▶ [Work to complete]
Run through the records and show each line that includes the string "text".

Collected data entries
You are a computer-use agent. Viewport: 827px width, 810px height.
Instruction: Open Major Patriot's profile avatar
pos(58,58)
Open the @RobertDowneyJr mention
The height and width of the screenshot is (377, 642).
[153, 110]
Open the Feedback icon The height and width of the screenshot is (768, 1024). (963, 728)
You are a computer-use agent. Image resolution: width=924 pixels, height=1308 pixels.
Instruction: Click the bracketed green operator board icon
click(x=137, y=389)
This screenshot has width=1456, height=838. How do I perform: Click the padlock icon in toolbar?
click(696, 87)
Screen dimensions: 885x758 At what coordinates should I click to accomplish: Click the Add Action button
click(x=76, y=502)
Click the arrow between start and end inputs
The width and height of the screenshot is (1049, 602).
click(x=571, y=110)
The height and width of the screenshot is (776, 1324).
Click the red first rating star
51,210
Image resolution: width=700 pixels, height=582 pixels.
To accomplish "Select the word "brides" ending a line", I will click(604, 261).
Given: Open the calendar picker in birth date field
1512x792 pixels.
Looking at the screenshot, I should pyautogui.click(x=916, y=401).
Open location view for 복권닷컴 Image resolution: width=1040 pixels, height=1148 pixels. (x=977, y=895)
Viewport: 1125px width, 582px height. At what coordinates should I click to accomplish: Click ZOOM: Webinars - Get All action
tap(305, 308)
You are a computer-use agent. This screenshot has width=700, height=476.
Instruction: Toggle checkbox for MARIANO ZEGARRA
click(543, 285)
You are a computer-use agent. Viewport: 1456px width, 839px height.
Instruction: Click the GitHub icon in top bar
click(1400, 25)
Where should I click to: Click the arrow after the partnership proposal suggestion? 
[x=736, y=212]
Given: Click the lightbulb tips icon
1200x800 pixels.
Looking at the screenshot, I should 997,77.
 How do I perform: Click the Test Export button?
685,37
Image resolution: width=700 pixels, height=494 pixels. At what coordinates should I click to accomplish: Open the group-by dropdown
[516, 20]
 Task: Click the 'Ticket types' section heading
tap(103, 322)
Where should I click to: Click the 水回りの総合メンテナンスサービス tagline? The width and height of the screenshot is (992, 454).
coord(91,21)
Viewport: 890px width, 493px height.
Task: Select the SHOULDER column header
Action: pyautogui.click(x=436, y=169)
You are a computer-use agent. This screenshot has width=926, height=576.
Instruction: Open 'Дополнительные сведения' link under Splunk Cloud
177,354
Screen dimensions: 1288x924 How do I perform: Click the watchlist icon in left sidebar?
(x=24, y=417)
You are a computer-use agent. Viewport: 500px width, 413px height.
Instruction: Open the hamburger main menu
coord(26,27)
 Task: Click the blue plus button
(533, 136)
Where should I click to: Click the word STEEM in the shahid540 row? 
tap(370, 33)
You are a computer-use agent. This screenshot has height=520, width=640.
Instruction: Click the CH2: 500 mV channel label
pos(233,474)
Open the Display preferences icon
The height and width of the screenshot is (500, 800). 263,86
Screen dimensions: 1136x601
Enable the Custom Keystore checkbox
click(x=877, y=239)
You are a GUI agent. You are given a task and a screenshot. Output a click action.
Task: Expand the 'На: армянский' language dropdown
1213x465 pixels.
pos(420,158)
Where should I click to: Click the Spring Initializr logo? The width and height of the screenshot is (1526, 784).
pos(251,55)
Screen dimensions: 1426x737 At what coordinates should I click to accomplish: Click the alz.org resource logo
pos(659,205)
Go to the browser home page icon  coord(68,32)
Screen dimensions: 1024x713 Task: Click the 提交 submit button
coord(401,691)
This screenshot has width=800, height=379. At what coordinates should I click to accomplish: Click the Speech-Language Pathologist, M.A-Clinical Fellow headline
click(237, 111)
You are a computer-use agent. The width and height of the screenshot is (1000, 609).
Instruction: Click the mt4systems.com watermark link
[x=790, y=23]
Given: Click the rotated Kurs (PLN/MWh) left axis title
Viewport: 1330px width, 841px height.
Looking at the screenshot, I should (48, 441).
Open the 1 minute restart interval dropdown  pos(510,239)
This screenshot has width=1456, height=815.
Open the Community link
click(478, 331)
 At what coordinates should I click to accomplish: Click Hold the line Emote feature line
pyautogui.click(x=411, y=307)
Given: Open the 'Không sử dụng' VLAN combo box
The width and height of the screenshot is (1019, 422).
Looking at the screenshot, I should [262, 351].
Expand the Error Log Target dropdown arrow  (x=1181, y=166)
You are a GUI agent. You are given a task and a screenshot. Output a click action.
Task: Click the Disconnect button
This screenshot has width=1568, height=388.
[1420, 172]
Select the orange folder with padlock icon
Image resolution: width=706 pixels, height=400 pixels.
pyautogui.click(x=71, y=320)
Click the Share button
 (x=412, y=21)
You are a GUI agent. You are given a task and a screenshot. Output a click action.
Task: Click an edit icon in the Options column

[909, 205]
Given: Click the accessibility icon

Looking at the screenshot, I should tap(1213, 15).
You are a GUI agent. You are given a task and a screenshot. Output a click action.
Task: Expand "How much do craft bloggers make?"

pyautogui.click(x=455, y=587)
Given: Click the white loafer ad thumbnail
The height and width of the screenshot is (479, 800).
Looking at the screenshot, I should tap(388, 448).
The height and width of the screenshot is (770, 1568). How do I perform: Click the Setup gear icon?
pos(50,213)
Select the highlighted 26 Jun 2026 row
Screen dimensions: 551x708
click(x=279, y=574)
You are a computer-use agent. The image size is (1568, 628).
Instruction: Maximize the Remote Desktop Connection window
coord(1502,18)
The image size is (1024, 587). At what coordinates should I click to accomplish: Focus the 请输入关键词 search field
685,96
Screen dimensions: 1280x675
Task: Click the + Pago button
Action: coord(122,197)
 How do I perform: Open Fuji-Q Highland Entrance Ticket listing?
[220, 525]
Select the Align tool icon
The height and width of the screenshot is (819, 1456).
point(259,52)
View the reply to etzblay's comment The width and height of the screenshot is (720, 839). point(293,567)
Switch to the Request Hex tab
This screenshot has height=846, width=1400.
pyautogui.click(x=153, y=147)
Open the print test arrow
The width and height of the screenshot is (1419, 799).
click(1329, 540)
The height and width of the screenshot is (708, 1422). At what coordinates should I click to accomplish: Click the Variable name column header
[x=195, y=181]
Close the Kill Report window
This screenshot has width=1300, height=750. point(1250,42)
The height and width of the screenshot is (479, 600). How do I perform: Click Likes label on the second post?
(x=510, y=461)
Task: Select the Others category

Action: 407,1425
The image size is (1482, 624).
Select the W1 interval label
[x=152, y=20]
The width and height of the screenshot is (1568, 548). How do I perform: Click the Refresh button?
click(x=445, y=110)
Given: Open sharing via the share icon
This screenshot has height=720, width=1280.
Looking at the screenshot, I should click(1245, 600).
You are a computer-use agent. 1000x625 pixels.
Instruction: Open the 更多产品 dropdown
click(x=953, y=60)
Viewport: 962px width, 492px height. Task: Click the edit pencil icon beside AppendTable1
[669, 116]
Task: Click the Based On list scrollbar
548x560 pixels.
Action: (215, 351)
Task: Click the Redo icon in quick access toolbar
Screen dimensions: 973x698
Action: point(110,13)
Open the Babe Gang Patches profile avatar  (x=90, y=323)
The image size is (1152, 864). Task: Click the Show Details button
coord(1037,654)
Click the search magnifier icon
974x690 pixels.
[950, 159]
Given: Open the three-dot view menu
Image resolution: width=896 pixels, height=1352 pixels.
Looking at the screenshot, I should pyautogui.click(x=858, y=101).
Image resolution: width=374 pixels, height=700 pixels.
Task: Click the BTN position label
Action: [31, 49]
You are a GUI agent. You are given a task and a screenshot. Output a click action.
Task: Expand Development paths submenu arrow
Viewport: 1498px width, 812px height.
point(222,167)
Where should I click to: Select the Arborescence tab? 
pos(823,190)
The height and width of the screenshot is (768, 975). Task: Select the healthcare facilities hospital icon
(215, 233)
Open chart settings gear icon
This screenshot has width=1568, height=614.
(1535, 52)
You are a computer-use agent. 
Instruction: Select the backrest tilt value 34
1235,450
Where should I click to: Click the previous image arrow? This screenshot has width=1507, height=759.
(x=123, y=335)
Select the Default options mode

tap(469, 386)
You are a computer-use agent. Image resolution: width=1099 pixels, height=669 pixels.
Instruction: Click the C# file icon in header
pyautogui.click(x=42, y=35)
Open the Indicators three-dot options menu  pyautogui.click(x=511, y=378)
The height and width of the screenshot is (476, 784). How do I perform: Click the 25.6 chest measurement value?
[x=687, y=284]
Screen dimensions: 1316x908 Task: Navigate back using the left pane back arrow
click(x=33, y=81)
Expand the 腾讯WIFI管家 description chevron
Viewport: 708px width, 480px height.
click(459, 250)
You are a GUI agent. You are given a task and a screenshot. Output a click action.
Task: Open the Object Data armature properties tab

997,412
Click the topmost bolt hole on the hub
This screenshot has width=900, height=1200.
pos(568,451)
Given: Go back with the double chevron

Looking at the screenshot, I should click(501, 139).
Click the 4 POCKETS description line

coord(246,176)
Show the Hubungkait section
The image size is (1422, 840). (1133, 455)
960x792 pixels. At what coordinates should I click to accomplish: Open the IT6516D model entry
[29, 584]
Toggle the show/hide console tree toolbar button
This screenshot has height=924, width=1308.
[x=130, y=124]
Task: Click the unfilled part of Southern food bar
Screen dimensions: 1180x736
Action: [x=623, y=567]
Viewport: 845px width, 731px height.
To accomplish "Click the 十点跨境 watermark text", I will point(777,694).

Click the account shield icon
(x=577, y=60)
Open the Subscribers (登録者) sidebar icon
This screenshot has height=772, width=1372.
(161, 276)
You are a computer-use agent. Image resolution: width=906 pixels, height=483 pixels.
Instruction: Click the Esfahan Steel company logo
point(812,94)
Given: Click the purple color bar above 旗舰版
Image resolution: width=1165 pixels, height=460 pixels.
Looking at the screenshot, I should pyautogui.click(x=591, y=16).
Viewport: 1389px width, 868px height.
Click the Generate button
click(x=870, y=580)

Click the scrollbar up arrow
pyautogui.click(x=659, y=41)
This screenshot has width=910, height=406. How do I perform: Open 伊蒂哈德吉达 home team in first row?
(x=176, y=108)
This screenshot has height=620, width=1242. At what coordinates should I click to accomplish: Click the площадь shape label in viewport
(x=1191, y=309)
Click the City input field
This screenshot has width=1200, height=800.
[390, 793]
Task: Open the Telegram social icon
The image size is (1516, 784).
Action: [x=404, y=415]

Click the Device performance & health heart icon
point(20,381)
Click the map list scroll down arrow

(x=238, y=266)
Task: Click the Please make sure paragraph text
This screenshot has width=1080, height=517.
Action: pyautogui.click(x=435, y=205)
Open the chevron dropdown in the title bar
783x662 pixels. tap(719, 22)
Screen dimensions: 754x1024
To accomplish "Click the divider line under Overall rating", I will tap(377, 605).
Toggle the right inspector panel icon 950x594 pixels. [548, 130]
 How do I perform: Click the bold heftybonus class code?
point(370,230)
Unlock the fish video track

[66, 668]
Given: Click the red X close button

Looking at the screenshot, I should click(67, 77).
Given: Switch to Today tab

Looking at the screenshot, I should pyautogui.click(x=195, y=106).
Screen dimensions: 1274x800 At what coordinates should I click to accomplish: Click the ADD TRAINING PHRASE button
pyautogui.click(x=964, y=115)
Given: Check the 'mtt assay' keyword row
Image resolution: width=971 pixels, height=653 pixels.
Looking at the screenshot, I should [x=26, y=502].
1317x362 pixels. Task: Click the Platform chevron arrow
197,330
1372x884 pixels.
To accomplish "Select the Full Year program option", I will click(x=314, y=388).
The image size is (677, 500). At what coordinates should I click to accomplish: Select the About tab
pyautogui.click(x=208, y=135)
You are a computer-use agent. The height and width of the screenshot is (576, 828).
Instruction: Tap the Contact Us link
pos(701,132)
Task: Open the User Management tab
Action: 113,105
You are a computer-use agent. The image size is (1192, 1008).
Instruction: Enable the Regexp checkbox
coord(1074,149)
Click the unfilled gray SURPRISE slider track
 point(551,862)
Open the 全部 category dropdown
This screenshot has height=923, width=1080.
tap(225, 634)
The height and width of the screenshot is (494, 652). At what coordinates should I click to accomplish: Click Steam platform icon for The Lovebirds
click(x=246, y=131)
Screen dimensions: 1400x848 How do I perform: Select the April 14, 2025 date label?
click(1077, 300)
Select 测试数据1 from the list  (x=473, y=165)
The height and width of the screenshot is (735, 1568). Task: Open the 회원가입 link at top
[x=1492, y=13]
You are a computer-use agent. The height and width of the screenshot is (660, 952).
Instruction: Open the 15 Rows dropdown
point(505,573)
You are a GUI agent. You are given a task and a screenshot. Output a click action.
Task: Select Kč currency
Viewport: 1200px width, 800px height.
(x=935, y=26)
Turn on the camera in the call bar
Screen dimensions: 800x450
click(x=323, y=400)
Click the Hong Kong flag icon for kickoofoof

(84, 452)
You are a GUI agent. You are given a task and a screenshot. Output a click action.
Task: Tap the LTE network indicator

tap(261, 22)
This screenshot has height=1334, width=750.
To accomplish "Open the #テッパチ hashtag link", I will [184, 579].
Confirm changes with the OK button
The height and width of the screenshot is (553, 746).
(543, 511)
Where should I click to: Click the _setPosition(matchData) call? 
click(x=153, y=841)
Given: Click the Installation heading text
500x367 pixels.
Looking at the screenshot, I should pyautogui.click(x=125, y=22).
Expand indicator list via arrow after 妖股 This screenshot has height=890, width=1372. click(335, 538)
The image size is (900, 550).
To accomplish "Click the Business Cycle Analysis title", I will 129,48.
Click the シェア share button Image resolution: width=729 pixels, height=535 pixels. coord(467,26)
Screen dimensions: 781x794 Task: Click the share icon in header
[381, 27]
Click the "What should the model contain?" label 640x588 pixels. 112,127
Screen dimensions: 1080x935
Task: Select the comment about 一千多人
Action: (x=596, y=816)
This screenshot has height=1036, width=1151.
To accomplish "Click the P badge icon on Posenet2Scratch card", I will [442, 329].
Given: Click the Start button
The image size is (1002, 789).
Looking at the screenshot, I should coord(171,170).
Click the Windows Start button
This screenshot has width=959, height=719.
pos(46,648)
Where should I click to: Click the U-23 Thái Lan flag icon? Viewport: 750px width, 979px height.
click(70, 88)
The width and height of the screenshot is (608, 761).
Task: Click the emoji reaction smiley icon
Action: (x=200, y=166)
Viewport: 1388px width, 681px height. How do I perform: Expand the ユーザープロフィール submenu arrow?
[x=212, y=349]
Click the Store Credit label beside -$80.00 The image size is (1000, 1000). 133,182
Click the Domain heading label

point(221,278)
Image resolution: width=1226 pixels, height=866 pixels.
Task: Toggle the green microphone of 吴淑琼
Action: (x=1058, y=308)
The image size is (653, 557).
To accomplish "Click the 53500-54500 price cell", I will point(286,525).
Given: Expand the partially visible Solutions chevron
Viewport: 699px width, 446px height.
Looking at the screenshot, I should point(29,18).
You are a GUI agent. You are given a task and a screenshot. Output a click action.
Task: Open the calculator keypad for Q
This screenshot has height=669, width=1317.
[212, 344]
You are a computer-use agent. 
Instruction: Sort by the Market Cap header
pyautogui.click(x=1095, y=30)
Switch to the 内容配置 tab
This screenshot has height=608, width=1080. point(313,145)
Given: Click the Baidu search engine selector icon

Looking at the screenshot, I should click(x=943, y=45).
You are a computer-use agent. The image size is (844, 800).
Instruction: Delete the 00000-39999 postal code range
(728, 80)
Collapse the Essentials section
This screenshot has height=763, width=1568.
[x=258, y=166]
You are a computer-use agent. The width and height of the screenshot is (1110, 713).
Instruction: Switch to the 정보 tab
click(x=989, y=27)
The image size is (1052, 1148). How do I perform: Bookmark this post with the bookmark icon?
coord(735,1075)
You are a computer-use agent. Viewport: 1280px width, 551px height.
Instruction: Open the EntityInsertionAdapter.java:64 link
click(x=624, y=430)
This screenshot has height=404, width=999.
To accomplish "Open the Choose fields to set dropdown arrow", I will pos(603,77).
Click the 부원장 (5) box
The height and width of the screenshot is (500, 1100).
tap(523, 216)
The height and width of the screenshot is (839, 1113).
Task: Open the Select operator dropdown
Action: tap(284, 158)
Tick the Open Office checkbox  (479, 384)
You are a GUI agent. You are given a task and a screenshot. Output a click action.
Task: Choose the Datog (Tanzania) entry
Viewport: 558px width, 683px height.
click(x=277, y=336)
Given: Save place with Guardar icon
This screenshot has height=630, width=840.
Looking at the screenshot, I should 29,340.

▶ [The completed task]
To accomplish "Click the 十点跨境 watermark text", I will point(777,694).
Task: Click the Please make sure paragraph text
Given: Click the Installation heading text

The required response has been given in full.